----- Texto de lectura -----
No puedo estar más de acuerdo. Tu tostador te puede lanzar una tostada y darte en el ojo, pero no ha intentado hacerlo, no está vengándose de ti, y si le atizas un soplamocos por haberlo hecho —reacción de la que me confieso culpable en muchos casos— no estás teniendo más que una reacción irracional, y lo que es peor, lo sabes. Por supuesto, como toda tecnología, la IA genera algunos peligros, y algunos de ellos no son en absoluto despreciables: sesgos, injusticias, resultados inexactos o directamente falsos, pérdida de puestos de trabajo o concentraciones excesivas de poder. Pero con todo y con eso, hablamos de una tecnología con enormes posibilidades para solucionar muchísimos problemas, para hacer muchas cosas mejor y obtener muchísimas mejoras de eficiencia que pueden llegar a ser enormemente positivas. No, la IA no va a destruir la educación: la va a mejorar, y hablo desde la experiencia de treinta y tres años en la docencia.
Como he dicho siempre, no debemos intentar regular la tecnología. La tecnología no se puede regular, no lo admite: una vez inventada, no se puede desinventar ni poner bajo control. Lo que sí se puede y se debe regular son a los imbéciles que, llevados generalmente por la megalomanía, por la ambición o por la codicia excesivas, utilizan la tecnología de forma inadecuada y generan efectos secundarios perniciosos para la humanidad o para muchas personas. Para controlar a esas personas sí necesitamos regulación, de acción rápida, inmediata, eficiente y drástica. La prueba más clara la tenemos en otra tecnología, la de las rede sociales: mientras medio mundo discutía si debíamos regular la tecnología e impedir (como si eso fuera posible) el acceso de los menores a ésta, nadie se preocupó de detener a Mark Zuckerberg cuando decidió que podía utilizar todos nuestros datos, incluidos los de especial protección, para lanzarnos anuncios ultrasegmentados— algo que estaba claramente fuera de los límites del consenso social existente sobre los límites de la publicidad— , nadie fue capaz de detenerlo cuando su red fue utilizada para manipular las elecciones presidenciales norteamericanas o el referéndum del Brexit, y nadie hizo nada para parar su destacada participación en el genocidio de los Rohingya.
-----
→ Qué se pide:
Prosigue el texto sobre la inteligencia artificial y la regulación de quienes usan la tecnología, empezando justo después de su última oración.
----- Datos registrados -----
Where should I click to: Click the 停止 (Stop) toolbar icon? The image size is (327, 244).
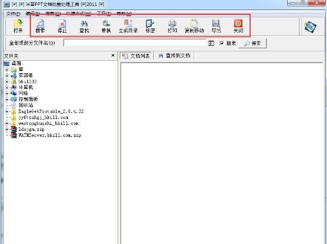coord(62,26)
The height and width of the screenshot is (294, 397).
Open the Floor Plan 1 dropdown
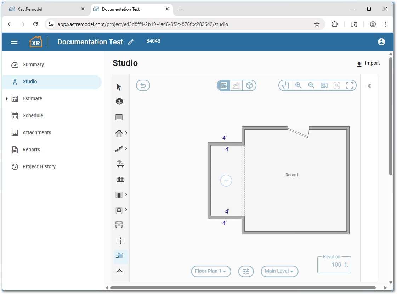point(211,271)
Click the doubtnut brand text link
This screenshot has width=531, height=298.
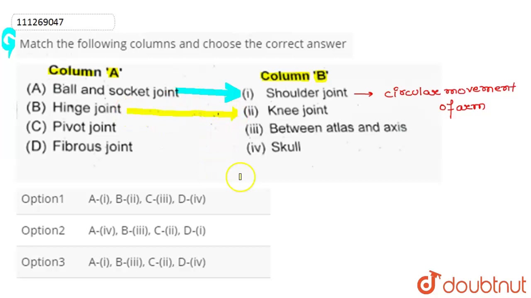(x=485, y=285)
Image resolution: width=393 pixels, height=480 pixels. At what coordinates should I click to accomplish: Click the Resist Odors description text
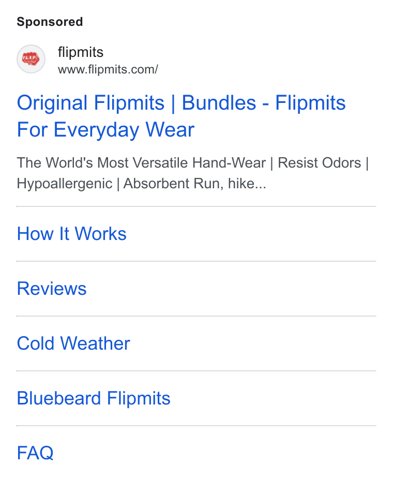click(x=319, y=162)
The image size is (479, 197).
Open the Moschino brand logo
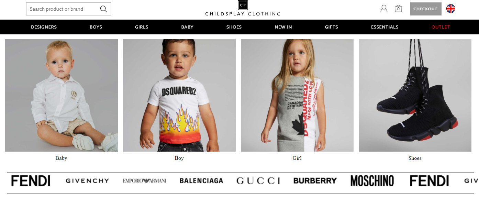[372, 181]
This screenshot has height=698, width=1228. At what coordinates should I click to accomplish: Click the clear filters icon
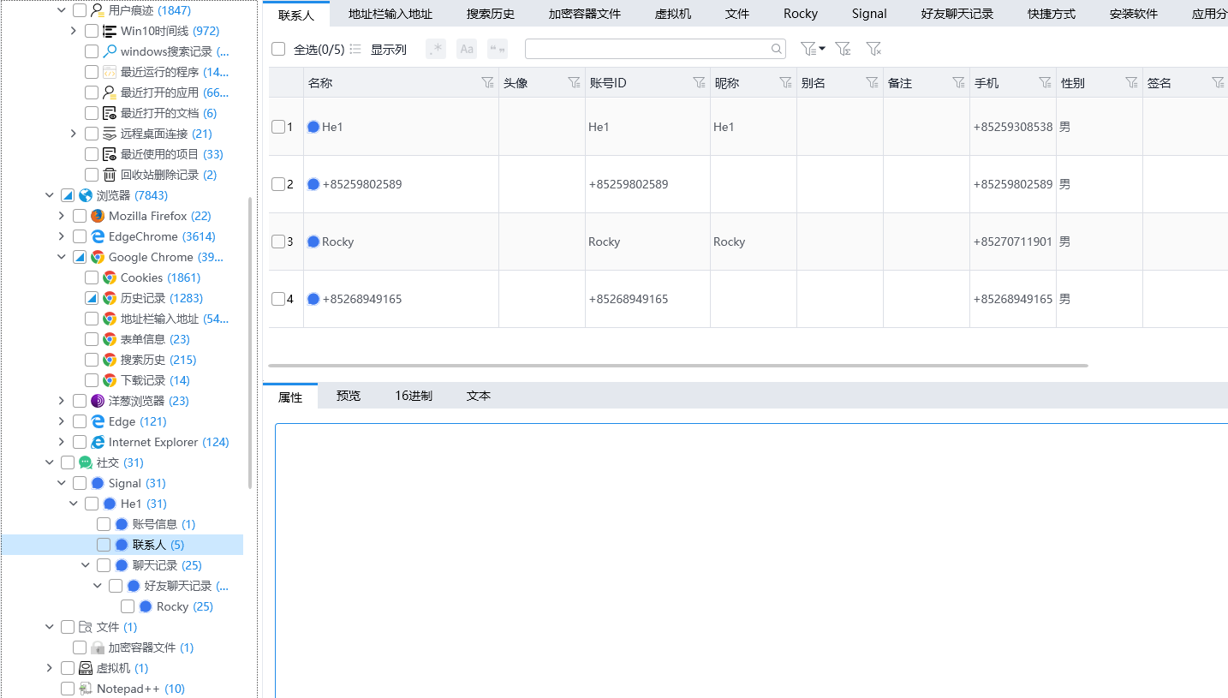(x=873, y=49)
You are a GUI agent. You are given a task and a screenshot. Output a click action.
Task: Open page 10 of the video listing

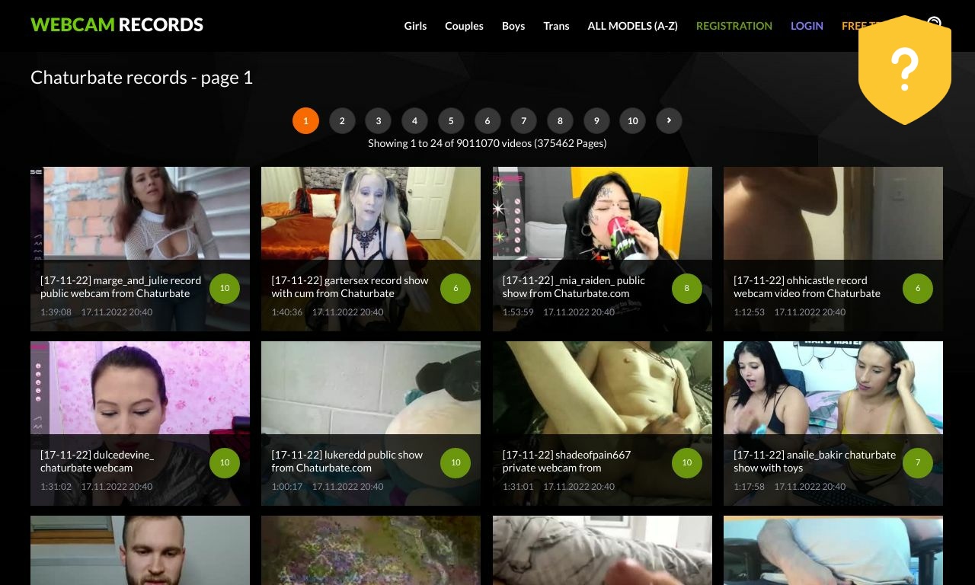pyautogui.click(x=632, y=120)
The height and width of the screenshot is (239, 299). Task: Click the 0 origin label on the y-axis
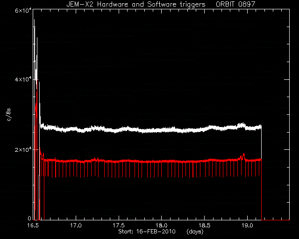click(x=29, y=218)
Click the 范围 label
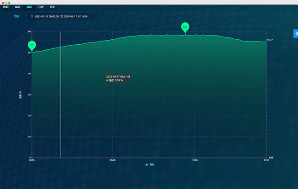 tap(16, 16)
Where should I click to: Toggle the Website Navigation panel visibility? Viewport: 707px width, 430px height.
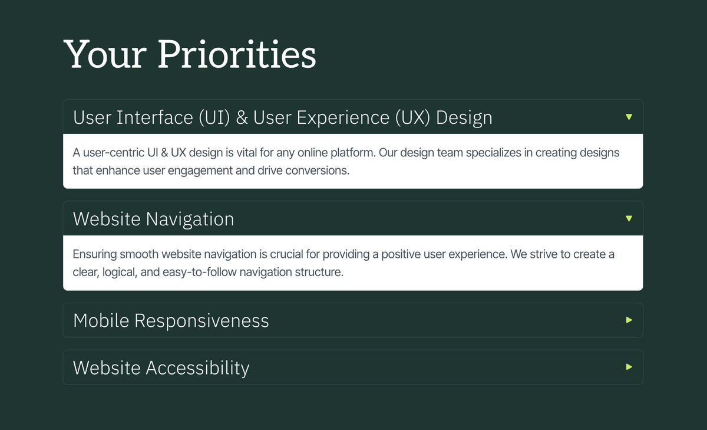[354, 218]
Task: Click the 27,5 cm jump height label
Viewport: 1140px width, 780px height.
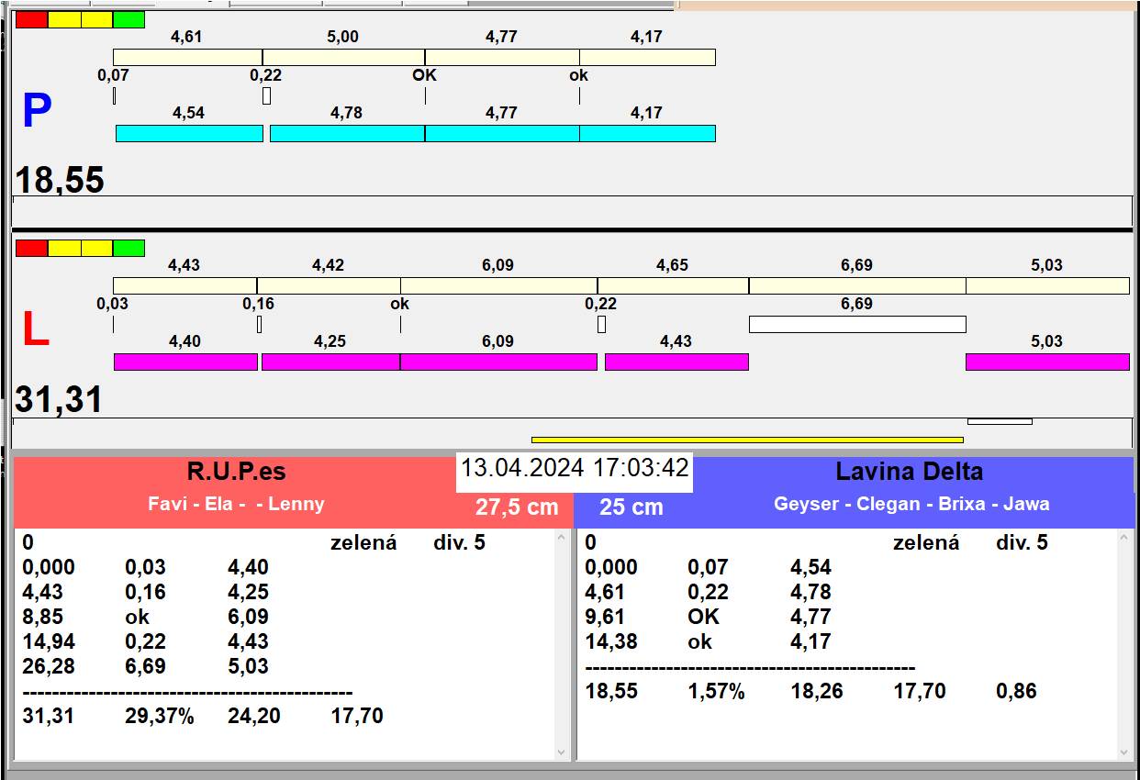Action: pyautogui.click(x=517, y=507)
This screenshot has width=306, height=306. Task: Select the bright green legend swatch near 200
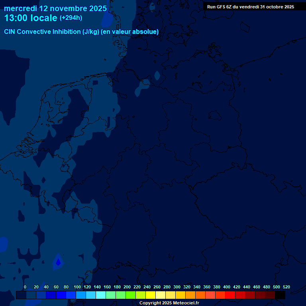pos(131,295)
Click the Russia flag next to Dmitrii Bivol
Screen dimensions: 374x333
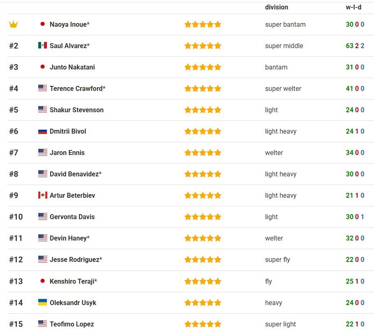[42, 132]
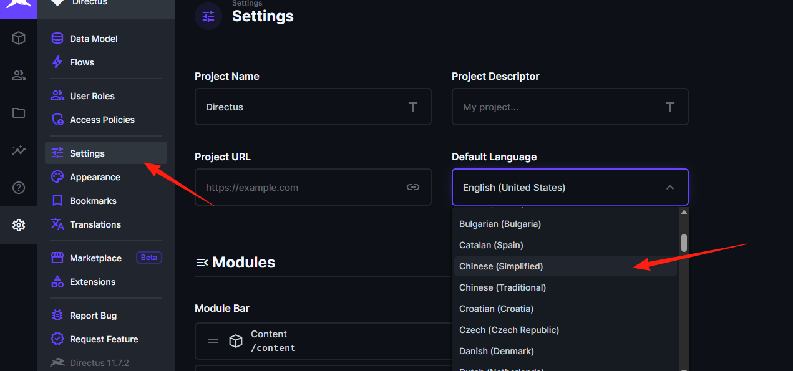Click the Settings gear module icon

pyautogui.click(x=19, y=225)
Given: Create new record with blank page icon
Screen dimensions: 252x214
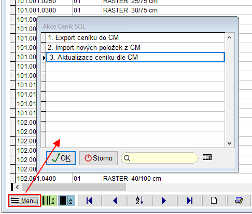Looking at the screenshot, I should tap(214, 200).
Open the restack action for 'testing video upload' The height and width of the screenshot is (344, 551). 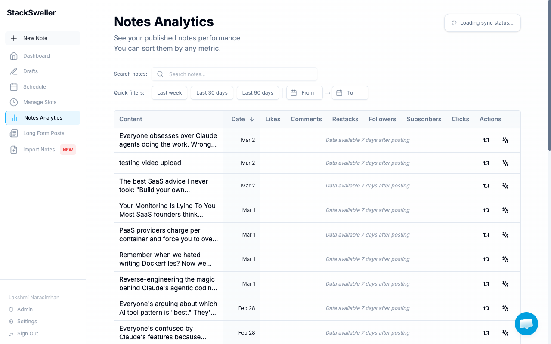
-----
→ Respuesta del ejercicio:
La IA, como cualquier otra tecnología, tiene sus oportunidades y sus riesgos. En ambos casos, la ejecución de esas oportunidades y de esos riesgos corresponde a personas y compañías que apalancan esa tecnología para hacer con ella cosas buenas o malas, y la regulación debe funcionar para fomentar los buenos usos, impedir que se erijan en monopolios predatorios y, sobre todo, detener y desalentar de manera inmediata los usos perniciosos.
Inventarnos cuentos y alentar fantasías sobre algoritmos que toman conciencia de sí mismos y destruyen a la humanidad no es una buena manera de llegar a ningún sitio, y me parece una forma repugnante de que algunos intenten asegurarse más control sobre una tecnología. Ignoremos a los agoreros, sigamos haciendo lo que sabemos hacer, e incorporemos mecanismos de control para detener rápidamente a los que hacen mal uso de la tecnología. No hay más. Y por supuesto, tampoco hay menos.